For more information on data flow -

ISource and ITarget Interfaces

ISource and ITarget are base interfaces message blocks work with. They declare functions for handling linking and exchanging messages. A source block implements ISource, a target block ITarget, and a propagator block, a block that is a source and a target, implements both. In this blog I will only be discussing the functions needed to use the message blocks provided by the Agents Library. A more comprehensive knowledge of the functions in the ISource and ITarget interfaces are required when creating your own message blocks; this will be discussed in a later post.

Linking/Unlinking and Creating Messaging Networks

Often it is desirable to link message blocks together to create a network. One such reason for building messaging networks is to create data flow pipelines.  The following three functions, declared on the ISource interface, are used to connect source blocks to target blocks:

void link_target(ITarget<_Type> * _PTarget); – adds a link to the specified target. This causes the source block to offer any of its messages to the target until it is unlinked.

void unlink_target(ITarget<_Type> * _PTarget); – removes an existing link with the specified target, once unlinked no more messages will be presented to the target.

      void unlink_targets(); – removes all links with any target blocks.

Here is a simple example connecting and then disconnecting two unbounded_buffers:

            unbounded_buffer<int> buffer1, buffer2;




Some blocks have restrictions on the number of targets allowed; invalid_link_target exception is thrown in these cases.

Basic Message Propagation

Messages are exchanged between blocks using light weight tasks (LWTs) on a scheduler, because of this message propagation works cooperatively with any other work in the same scheduler. This means long running tasks that never block or yield can slow down or cease the forward progress of message delivery. Thus is the nature of working in a cooperative environment.

All of the message blocks built into the Agents Library guarantee in-order message delivery. It is possible to create your own blocks which do not preserve order, however all of built in ones do.

Messaging APIs - send, asend, receive, and try_receive

Once creation of messaging networks and propagation of messages is understood the only other thing needed to start programming is how to insert and remove messages directly from individual blocks.

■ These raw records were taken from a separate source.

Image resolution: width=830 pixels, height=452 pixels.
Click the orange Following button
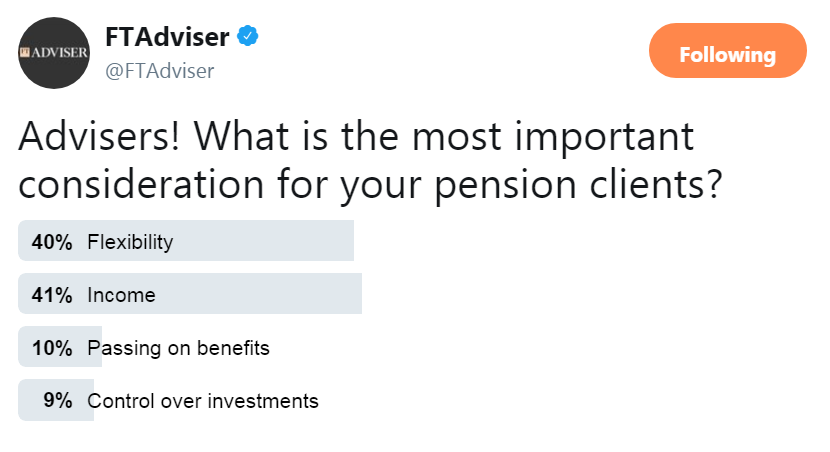(x=728, y=51)
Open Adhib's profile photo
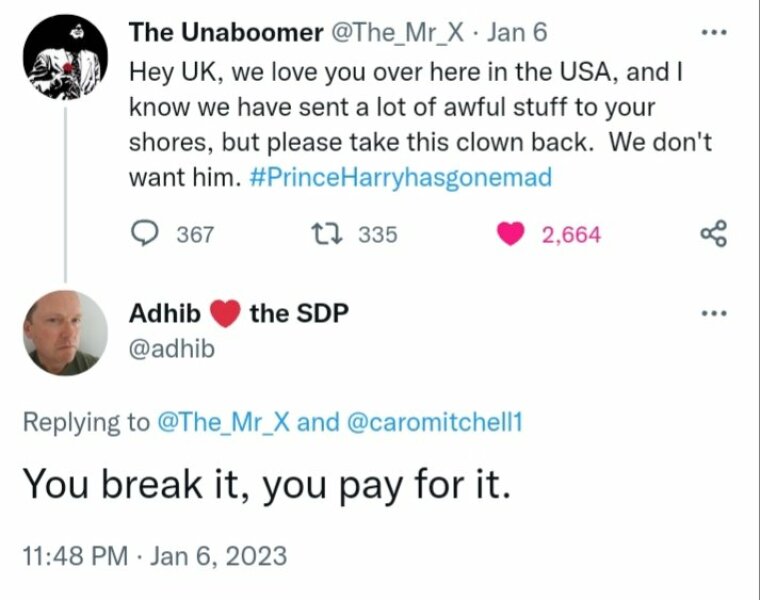Screen dimensions: 760x600 tap(66, 332)
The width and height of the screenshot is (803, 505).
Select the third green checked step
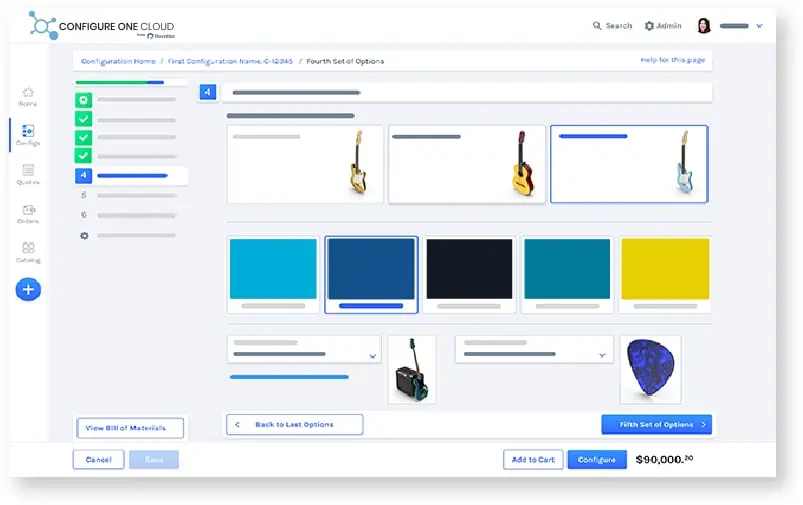83,137
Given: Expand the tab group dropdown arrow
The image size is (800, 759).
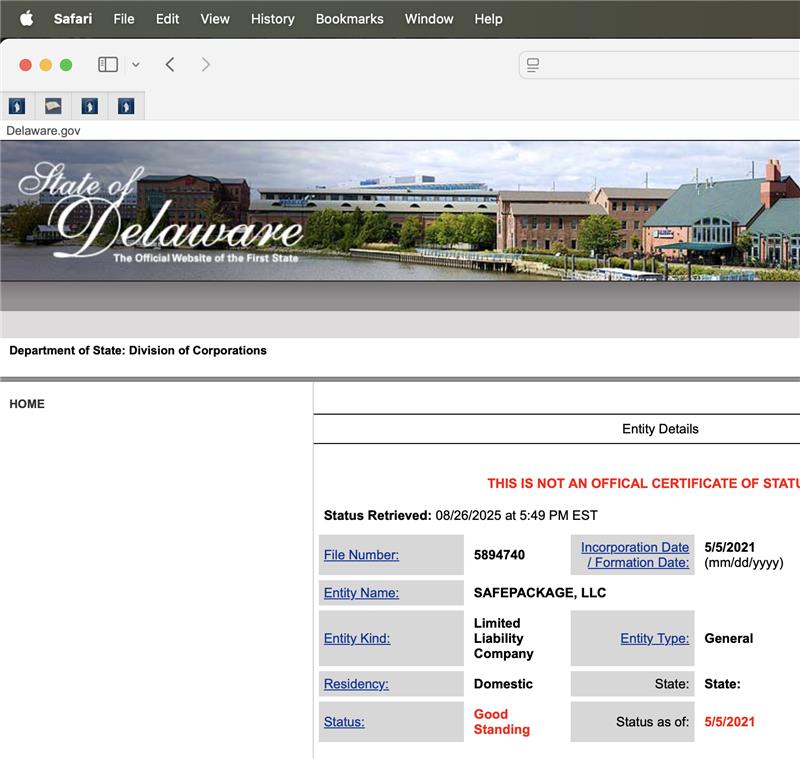Looking at the screenshot, I should click(x=136, y=65).
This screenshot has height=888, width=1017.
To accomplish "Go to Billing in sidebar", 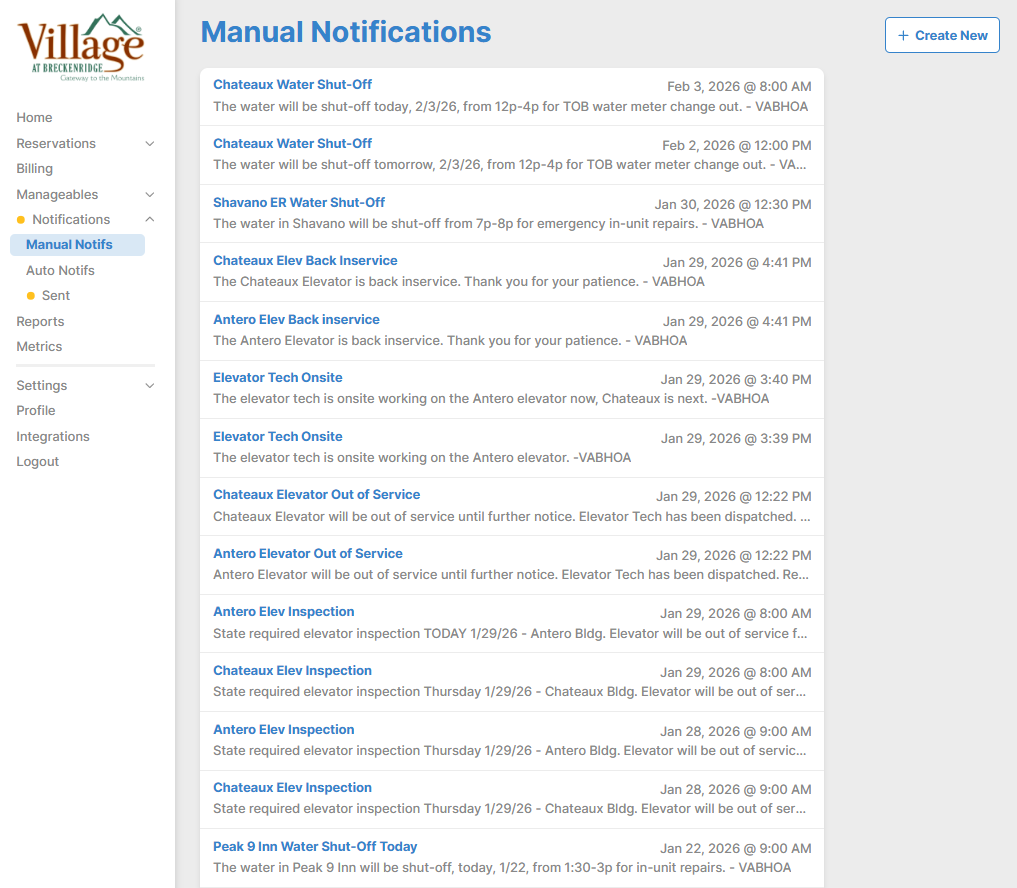I will pyautogui.click(x=34, y=169).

Two global functions are used to create and insert messages:

            bool send(ITarget<_Type> &_Trg, const _Type &_Data);

      bool asend(ITarget<_Type> &_Trg, const _Type &_Data);

Each of these takes a target and the data to transmit. Send synchronously originates a message with a target, whereas asend asynchronously does. This means a send call will block until the target either takes the message or declines it. Send returns true if the message was delivered and false otherwise. Asend will not block until the target takes the message, it offers the message and immediately returns. A return value of true means the target has accepted the message and will eventually take it, otherwise false means the target either declined the message or postponed the decision on whether or not to take it until later.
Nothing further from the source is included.